## Collected data entries
[Start of section]

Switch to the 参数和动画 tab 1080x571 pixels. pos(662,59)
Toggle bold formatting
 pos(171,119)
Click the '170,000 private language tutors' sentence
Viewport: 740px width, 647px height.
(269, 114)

[End of section]

## TASK BRIEF
Copy out every record exactly.

## WRITTEN RESPONSE
Switch to the 参数和动画 tab 1080x571 pixels. pos(662,59)
Toggle bold formatting
 pos(171,119)
Click the '170,000 private language tutors' sentence
Viewport: 740px width, 647px height.
(269, 114)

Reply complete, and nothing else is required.